ESI-09

Cell lines

AsPC-1 and PANC-1 pancreatic cancer cells, INS-1 cells

Preparation method

The solubility of this compound in DMSO is > 16.6 mg/mL. General tips for obtaining a higher concentration: Please warm the tube at 37 ℃ for 10 minutes and/or shake it in the ultrasonic bath for a while. Stock solution can be stored below -20℃ for several months.

Reacting condition

10 μM, 5 minutes

Applications

ESI-09 (1 μM, 10 μM, 5 minutes) inhibited EPAC-mediated Akt phosphorylation in AsPC-1 pancreatic cancer cells.

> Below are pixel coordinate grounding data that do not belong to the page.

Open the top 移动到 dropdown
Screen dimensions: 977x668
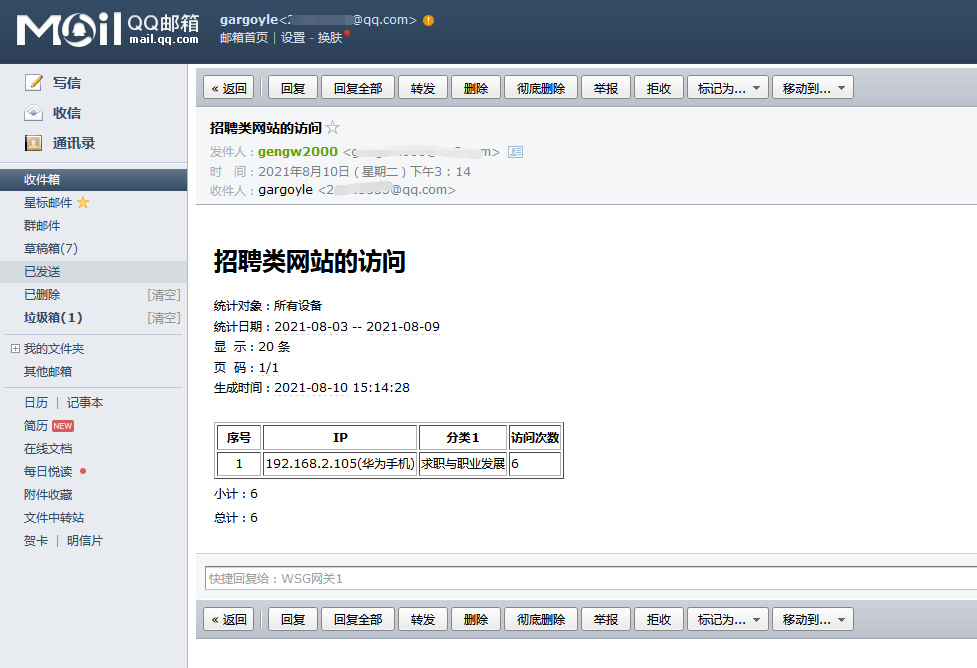(x=812, y=88)
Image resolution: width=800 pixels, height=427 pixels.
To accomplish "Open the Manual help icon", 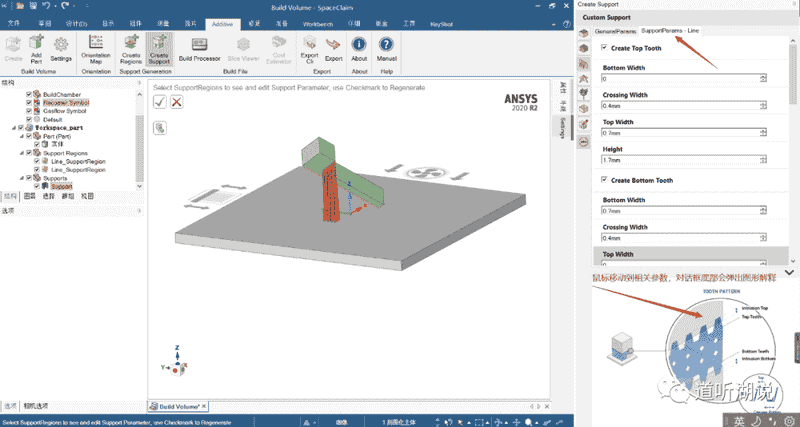I will tap(387, 49).
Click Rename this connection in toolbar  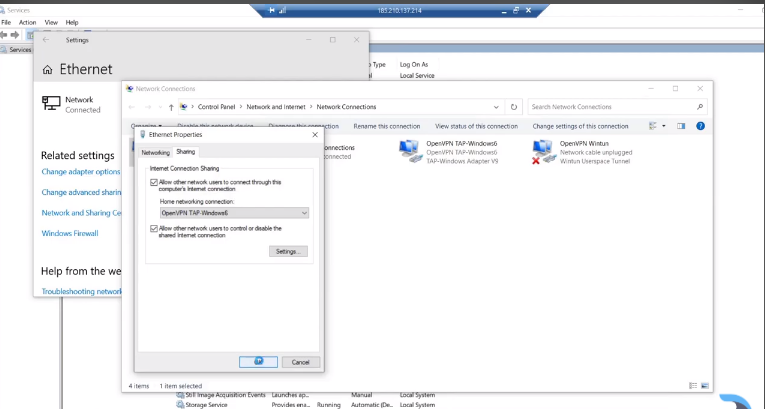[x=386, y=126]
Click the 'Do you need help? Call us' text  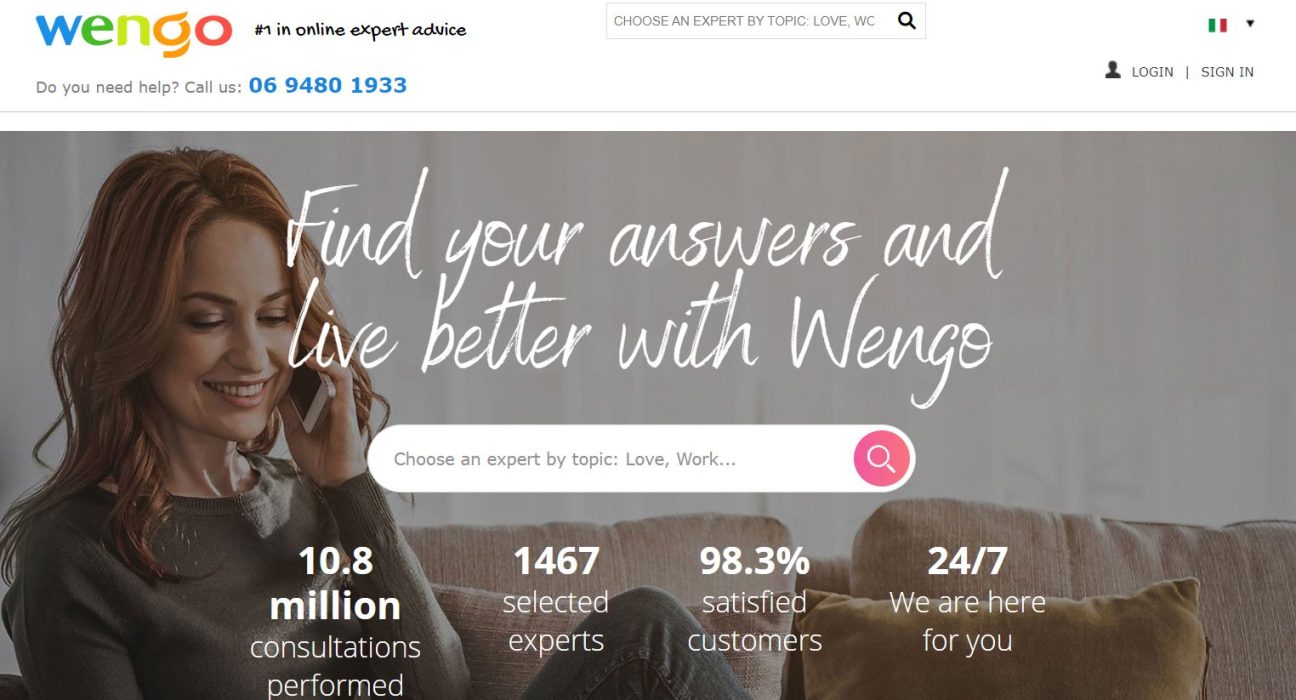pos(139,87)
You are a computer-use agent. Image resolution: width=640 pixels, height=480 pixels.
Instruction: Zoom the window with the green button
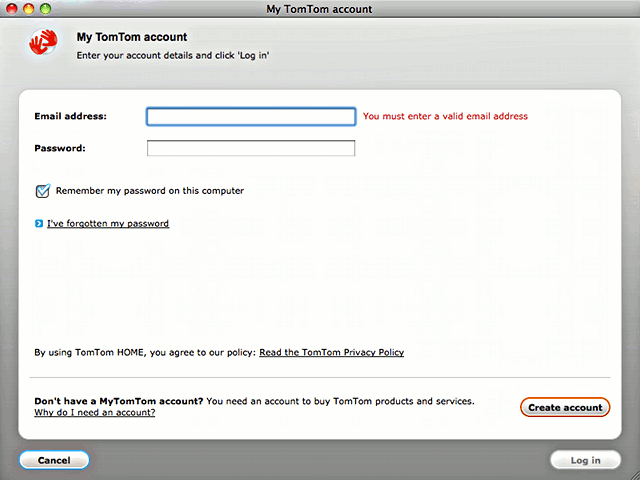45,8
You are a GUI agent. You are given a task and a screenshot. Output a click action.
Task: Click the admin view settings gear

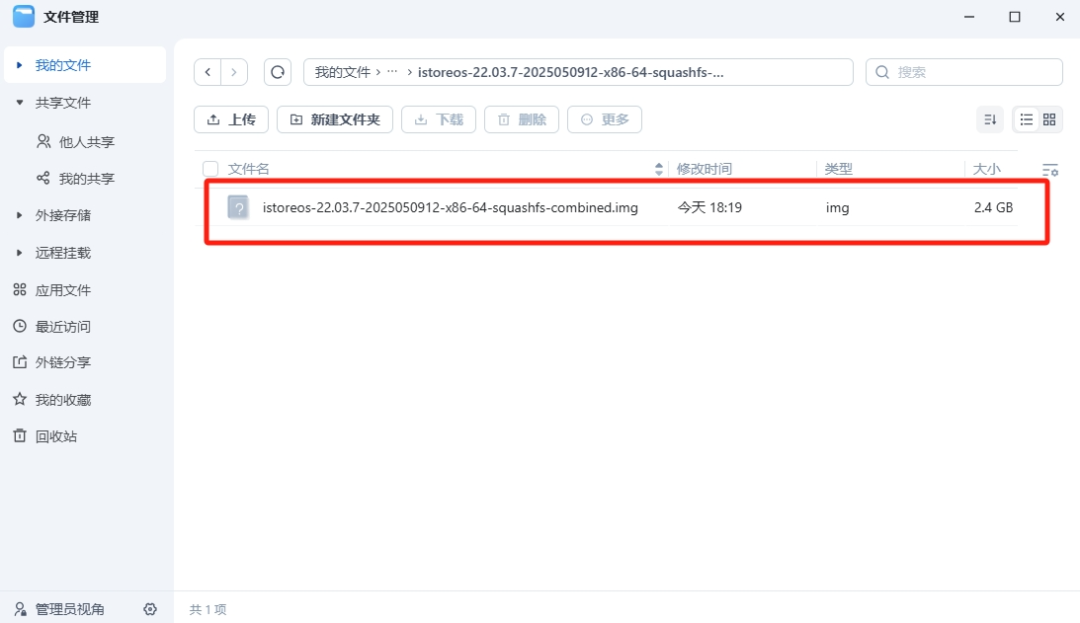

ESI-09 (5 μM, 10 μM) inhibited EPAC2-mediated insulin secretion in INS-1 cells. ESI-09 (5 μM, 10 μM) inhibited pancreatic cancer migration. In both AcPC-1 and PANC-1 cells, pretreatment with ESI-09 (15 minutes) decreased 007-AM-induced cell adhesion dose-dependently. ESI-09 significantly reduced intracellular and total bacterial counts in human umbilical vein endothelial cells.

Animal models

C57BL/6 Epac1 null mice

Dosage form

Intraperitoneal injection, 10 mg/kg/d, 5 d

Application

Treatment with ESI-09 (10 mg/kg/d, i.p.) for 5 days protected WT C57BL/6 mice from fatal SFG rickettsiosis via pharmacological inhibition of EPAC1.

Other notes

Please test the solubility of all compounds indoor, and the actual solubility may slightly differ with the theoretical value. This is caused by an experimental system error and it is normal.

References:

[1]. Almahariq M, Tsalkova T, Mei F C, et al. A novel EPAC-specific inhibitor suppresses pancreatic cancer cell migration and invasion[J]. Molecular pharmacology, 2013, 83(1): 122-128.

[2]. Gong B, Shelite T, Mei F C, et al. Exchange protein directly activated by cAMP plays a critical role in bacterial invasion during fatal rickettsioses[J]. Proceedings of the National Academy of Sciences, 2013, 110(48): 19615-19620.